## Exercise prompt
Copy word for word, and only, the lines below from the one with "Instruction: Click the Staff people icon" through the last.

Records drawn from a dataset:
****************************************
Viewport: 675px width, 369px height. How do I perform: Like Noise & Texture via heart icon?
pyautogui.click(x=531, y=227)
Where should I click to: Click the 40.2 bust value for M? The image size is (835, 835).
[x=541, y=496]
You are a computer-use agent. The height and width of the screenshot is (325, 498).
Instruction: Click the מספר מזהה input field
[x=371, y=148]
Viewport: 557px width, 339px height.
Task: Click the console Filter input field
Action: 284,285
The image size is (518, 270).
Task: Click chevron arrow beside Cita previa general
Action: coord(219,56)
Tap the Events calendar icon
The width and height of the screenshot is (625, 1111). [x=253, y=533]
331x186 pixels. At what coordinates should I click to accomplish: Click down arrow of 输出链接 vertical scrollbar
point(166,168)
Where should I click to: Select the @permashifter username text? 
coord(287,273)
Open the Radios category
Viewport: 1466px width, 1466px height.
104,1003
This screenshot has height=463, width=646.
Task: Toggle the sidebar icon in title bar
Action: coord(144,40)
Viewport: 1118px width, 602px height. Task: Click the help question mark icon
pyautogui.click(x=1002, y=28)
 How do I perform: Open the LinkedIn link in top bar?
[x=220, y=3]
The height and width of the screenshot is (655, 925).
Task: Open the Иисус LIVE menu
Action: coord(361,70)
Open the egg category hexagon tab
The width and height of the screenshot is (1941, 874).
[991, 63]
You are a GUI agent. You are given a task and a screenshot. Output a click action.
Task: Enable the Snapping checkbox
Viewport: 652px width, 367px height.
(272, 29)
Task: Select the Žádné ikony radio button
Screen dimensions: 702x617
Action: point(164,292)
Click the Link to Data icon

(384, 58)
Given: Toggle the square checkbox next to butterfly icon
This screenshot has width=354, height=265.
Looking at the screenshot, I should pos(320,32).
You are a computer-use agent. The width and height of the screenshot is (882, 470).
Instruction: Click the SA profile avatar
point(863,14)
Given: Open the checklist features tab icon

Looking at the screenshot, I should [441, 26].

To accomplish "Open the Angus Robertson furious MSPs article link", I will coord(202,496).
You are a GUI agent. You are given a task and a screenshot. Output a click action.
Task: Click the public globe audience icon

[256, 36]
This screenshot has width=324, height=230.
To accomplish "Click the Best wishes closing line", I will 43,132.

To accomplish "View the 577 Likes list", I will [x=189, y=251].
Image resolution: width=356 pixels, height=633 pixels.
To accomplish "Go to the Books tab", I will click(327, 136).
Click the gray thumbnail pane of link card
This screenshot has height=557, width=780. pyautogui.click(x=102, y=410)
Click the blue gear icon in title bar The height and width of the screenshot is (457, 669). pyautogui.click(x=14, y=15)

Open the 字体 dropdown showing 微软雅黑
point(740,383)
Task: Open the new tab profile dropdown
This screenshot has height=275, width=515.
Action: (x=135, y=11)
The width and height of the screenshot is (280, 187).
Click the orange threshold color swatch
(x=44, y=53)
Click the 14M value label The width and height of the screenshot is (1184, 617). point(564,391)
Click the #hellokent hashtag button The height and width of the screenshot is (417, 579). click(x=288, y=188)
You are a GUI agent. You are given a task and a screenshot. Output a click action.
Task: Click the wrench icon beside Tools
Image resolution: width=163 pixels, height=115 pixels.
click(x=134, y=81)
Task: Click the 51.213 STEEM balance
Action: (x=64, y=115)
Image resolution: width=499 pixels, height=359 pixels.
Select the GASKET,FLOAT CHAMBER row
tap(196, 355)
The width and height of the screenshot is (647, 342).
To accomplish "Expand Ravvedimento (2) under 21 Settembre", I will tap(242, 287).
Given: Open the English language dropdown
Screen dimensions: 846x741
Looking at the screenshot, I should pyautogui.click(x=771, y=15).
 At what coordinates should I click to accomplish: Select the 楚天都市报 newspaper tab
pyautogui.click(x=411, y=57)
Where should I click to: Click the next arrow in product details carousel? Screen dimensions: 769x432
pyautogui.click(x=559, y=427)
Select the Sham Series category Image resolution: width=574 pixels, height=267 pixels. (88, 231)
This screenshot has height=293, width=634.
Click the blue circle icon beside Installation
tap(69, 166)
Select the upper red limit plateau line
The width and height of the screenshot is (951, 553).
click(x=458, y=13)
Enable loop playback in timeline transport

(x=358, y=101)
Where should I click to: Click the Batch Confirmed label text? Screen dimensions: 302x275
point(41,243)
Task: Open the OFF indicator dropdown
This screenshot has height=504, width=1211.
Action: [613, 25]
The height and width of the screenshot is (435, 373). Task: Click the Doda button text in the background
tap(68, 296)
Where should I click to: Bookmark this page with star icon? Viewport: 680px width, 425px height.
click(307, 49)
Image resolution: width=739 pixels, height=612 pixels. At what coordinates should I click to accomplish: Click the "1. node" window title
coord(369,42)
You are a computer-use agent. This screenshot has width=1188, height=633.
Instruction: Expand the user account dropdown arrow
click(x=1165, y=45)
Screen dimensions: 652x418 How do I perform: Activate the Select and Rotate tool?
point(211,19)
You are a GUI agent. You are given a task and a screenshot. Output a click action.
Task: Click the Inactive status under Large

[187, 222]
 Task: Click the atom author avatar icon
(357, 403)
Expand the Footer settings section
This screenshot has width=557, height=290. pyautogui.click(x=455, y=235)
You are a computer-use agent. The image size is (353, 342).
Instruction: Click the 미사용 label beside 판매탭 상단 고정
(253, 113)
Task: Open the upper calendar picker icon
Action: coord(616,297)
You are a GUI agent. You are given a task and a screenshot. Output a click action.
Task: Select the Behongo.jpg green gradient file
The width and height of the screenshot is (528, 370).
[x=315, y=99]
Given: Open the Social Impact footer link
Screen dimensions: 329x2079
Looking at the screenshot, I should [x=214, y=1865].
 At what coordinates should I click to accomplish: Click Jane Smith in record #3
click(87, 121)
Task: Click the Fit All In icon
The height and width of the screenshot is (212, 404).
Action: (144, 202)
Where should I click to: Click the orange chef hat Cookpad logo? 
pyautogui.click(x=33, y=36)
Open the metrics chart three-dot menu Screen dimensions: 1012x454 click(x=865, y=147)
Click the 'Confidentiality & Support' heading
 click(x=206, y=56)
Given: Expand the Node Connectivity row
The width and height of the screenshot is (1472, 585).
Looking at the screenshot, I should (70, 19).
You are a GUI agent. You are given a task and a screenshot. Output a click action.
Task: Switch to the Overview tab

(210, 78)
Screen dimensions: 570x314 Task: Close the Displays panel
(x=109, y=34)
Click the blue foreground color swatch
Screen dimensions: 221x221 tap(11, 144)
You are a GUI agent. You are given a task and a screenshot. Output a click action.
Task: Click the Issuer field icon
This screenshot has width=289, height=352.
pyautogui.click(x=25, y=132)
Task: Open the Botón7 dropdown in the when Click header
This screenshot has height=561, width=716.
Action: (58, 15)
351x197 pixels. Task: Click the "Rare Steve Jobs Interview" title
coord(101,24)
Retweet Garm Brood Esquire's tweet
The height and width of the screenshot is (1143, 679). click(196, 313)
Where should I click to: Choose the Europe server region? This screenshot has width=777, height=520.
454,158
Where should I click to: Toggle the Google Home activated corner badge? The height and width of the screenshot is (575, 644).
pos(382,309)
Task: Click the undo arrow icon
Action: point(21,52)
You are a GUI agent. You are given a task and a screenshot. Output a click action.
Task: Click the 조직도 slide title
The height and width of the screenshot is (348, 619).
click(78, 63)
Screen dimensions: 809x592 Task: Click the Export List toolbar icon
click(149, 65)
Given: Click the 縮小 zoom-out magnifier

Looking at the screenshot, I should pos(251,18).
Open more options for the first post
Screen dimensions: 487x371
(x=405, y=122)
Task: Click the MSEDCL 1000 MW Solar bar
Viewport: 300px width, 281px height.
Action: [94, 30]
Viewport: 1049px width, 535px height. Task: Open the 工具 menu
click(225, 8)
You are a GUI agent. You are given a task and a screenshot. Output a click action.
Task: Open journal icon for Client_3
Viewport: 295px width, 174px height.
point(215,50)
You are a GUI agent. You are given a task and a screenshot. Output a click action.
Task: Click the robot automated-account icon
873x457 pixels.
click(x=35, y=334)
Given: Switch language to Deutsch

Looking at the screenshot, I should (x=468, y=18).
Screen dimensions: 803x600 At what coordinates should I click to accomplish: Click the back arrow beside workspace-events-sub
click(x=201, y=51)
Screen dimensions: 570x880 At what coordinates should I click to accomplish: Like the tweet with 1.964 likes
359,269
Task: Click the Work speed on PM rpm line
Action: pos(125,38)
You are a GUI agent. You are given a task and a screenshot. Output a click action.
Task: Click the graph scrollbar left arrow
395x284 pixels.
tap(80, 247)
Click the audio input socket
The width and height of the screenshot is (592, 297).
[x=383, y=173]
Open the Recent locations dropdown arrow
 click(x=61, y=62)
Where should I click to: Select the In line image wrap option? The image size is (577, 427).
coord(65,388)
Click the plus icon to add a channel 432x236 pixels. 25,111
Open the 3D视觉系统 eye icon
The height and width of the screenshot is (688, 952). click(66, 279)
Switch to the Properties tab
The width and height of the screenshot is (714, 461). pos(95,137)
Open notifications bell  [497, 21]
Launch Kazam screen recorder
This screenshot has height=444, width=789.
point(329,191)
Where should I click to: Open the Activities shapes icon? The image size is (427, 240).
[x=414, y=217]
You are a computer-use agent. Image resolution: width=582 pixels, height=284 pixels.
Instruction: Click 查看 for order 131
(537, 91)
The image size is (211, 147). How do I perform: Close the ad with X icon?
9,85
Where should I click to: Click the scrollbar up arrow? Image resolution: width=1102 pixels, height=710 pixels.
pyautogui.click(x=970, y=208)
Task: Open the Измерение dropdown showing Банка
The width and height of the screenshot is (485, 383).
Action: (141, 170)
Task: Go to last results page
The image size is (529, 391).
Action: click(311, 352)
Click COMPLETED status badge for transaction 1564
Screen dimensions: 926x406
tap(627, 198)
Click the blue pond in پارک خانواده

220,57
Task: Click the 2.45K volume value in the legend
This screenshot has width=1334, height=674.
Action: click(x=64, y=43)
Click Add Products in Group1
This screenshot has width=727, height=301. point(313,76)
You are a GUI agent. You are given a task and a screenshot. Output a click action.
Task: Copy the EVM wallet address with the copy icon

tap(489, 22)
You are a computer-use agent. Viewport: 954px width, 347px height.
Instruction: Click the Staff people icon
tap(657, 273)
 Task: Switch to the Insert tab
****************************************
## Expected output
Instruction: Click the Staff people icon
tap(657, 273)
 Task: Switch to the Insert tab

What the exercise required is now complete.